NASA's Wide-field Infrared Survey Explorer, or WISE, mapped the entire sky in infrared light. Photo: NASA/JPL
PASADENA (BNS): NASA's NEOWISE mission has completely surveyed the solar system and has discovered 20 comets, more than 33,000 asteroids in the main belt between Mars and Jupiter.
The mission has also found 134 near-Earth objects (NEOs) and many previously unknown objects. The NEOs are asteroids and comets with orbits that come within 45 million kilometers (28 million miles) of Earth's path around the sun.
NEOWISE is an enhancement of the Wide-field Infrared Survey Explorer, or WISE, mission that was launched in December 2009.

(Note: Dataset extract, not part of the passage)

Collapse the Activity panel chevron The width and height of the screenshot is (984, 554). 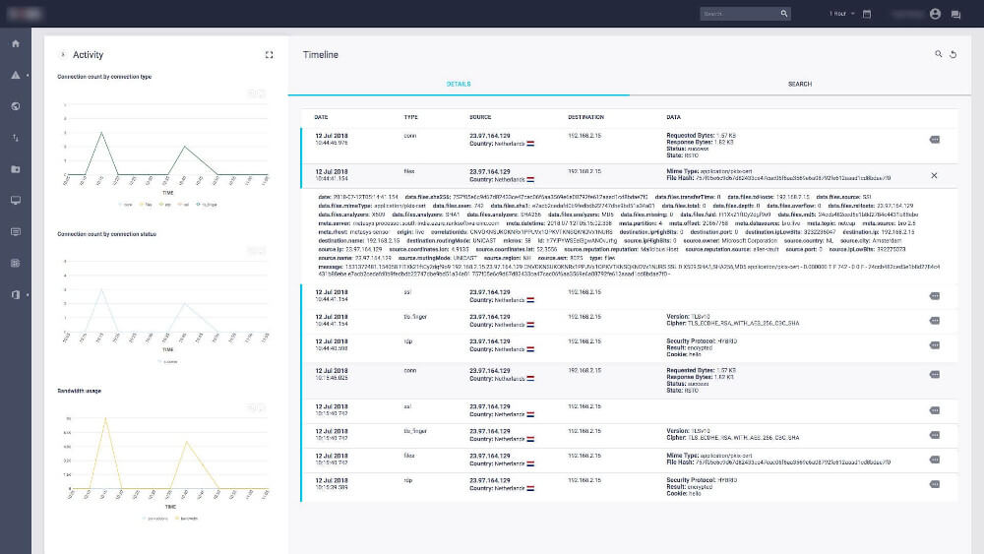[x=62, y=55]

WISE scanned the entire celestial sky in infrared light about 1.5 times. It captured more than 2.7 million images of objects in space, ranging from faraway galaxies to asteroids and comets close to Earth.
"Even just one year of observations from the NEOWISE project has significantly increased our catalog of data on NEOs and the other small bodies of the solar systems," Lindley Johnson, NASA's programme executive for the NEO Observation Programme, said.
NEOWISE has successfully completed a full sweep of the main asteroid belt, the WISE spacecraft will go into hibernation mode and remain in polar orbit around Earth, where it could be called back into service in the future.
In addition to discovering new asteroids and comets, NEOWISE also confirmed the presence of objects in the main belt that had already been detected.
In just one year, it has observed about 153,000 rocky bodies out of approximately 500,000 known objects. Those include the 33,000 that NEOWISE discovered.
These observations will be key to determining the objects' sizes and compositions. Visible-light data alone reveal how much sunlight reflects off an asteroid, whereas infrared data is much more directly related to the object's size.
When combined with WISE observations, NEOWISE data will aid in the discovery of the closest dim stars, called brown dwarfs. These observations have the potential to reveal a brown dwarf even closer to us than our closest known star, Proxima Centauri, if such an object does exist.
The first batch of observations from the WISE mission will be available to the public and astronomical community in April.